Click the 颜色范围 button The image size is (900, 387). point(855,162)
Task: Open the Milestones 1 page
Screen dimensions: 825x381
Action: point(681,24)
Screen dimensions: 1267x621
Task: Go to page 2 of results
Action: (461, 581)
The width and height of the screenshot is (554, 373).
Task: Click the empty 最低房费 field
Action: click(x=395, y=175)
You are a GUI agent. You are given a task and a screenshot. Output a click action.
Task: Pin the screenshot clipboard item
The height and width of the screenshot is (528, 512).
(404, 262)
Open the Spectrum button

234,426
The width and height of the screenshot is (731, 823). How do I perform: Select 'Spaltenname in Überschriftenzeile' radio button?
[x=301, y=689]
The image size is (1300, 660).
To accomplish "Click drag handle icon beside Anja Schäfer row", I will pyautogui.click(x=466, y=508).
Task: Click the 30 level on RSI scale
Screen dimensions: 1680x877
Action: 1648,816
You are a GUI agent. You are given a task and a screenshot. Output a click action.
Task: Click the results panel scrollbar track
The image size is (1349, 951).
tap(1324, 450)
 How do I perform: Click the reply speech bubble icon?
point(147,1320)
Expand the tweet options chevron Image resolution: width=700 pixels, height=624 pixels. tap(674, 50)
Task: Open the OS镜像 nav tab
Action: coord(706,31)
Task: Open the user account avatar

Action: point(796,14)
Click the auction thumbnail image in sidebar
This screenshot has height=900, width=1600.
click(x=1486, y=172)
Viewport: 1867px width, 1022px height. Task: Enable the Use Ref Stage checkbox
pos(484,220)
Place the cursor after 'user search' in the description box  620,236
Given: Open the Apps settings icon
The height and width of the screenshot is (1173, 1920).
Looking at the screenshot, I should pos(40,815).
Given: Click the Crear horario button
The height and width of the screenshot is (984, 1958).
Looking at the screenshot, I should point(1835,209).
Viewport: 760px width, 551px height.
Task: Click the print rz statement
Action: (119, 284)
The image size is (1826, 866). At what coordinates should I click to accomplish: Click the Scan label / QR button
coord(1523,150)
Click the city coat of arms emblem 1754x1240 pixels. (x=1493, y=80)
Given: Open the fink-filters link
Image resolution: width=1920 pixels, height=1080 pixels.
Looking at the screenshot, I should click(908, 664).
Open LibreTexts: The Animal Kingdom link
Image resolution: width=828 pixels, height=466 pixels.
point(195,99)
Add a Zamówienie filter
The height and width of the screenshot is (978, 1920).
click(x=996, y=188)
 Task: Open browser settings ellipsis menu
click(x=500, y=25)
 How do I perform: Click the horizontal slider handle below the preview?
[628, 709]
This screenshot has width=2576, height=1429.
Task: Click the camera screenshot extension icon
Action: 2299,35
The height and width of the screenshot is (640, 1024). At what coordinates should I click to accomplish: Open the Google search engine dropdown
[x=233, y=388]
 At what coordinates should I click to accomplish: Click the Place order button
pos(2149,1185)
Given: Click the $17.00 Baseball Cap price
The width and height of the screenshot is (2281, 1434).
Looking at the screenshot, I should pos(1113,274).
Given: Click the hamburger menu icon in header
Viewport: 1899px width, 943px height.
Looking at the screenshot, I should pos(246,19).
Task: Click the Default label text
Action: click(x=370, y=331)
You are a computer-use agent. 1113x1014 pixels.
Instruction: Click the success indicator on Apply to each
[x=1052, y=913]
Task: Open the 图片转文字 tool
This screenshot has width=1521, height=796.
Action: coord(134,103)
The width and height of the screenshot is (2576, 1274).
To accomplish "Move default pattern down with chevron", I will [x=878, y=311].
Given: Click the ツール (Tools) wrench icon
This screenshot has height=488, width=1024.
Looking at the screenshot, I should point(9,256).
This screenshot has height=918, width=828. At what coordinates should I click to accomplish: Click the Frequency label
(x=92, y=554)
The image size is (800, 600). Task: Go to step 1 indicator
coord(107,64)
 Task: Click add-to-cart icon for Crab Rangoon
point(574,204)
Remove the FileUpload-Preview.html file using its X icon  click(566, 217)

-=-=-=-=-

What is being asked: Copy these rows out word for word, leaving nothing out.

Answer to this task:
Click the 颜色范围 button The image size is (900, 387). point(855,162)
Task: Open the Milestones 1 page
Screen dimensions: 825x381
Action: point(681,24)
Screen dimensions: 1267x621
Task: Go to page 2 of results
Action: (461, 581)
The width and height of the screenshot is (554, 373).
Task: Click the empty 最低房费 field
Action: click(x=395, y=175)
You are a GUI agent. You are given a task and a screenshot. Output a click action.
Task: Pin the screenshot clipboard item
The height and width of the screenshot is (528, 512).
(404, 262)
Open the Spectrum button

234,426
The width and height of the screenshot is (731, 823). How do I perform: Select 'Spaltenname in Überschriftenzeile' radio button?
[x=301, y=689]
The image size is (1300, 660).
To accomplish "Click drag handle icon beside Anja Schäfer row", I will pyautogui.click(x=466, y=508).
Task: Click the 30 level on RSI scale
Screen dimensions: 1680x877
Action: 1648,816
You are a GUI agent. You are given a task and a screenshot. Output a click action.
Task: Click the results panel scrollbar track
The image size is (1349, 951).
tap(1324, 450)
 How do I perform: Click the reply speech bubble icon?
point(147,1320)
Expand the tweet options chevron Image resolution: width=700 pixels, height=624 pixels. tap(674, 50)
Task: Open the OS镜像 nav tab
Action: coord(706,31)
Task: Open the user account avatar

Action: point(796,14)
Click the auction thumbnail image in sidebar
This screenshot has height=900, width=1600.
click(x=1486, y=172)
Viewport: 1867px width, 1022px height. Task: Enable the Use Ref Stage checkbox
pos(484,220)
Place the cursor after 'user search' in the description box  620,236
Given: Open the Apps settings icon
The height and width of the screenshot is (1173, 1920).
Looking at the screenshot, I should pos(40,815).
Given: Click the Crear horario button
The height and width of the screenshot is (984, 1958).
Looking at the screenshot, I should point(1835,209).
Viewport: 760px width, 551px height.
Task: Click the print rz statement
Action: (119, 284)
The image size is (1826, 866). At what coordinates should I click to accomplish: Click the Scan label / QR button
coord(1523,150)
Click the city coat of arms emblem 1754x1240 pixels. (x=1493, y=80)
Given: Open the fink-filters link
Image resolution: width=1920 pixels, height=1080 pixels.
Looking at the screenshot, I should click(908, 664).
Open LibreTexts: The Animal Kingdom link
Image resolution: width=828 pixels, height=466 pixels.
point(195,99)
Add a Zamówienie filter
The height and width of the screenshot is (978, 1920).
click(x=996, y=188)
 Task: Open browser settings ellipsis menu
click(x=500, y=25)
 How do I perform: Click the horizontal slider handle below the preview?
[628, 709]
This screenshot has width=2576, height=1429.
Task: Click the camera screenshot extension icon
Action: 2299,35
The height and width of the screenshot is (640, 1024). At what coordinates should I click to accomplish: Open the Google search engine dropdown
[x=233, y=388]
 At what coordinates should I click to accomplish: Click the Place order button
pos(2149,1185)
Given: Click the $17.00 Baseball Cap price
The width and height of the screenshot is (2281, 1434).
Looking at the screenshot, I should pos(1113,274).
Given: Click the hamburger menu icon in header
Viewport: 1899px width, 943px height.
Looking at the screenshot, I should pos(246,19).
Task: Click the Default label text
Action: click(x=370, y=331)
You are a computer-use agent. 1113x1014 pixels.
Instruction: Click the success indicator on Apply to each
[x=1052, y=913]
Task: Open the 图片转文字 tool
This screenshot has width=1521, height=796.
Action: coord(134,103)
The width and height of the screenshot is (2576, 1274).
To accomplish "Move default pattern down with chevron", I will [x=878, y=311].
Given: Click the ツール (Tools) wrench icon
This screenshot has height=488, width=1024.
Looking at the screenshot, I should point(9,256).
This screenshot has height=918, width=828. At what coordinates should I click to accomplish: Click the Frequency label
(x=92, y=554)
The image size is (800, 600). Task: Go to step 1 indicator
coord(107,64)
 Task: Click add-to-cart icon for Crab Rangoon
point(574,204)
Remove the FileUpload-Preview.html file using its X icon  click(566, 217)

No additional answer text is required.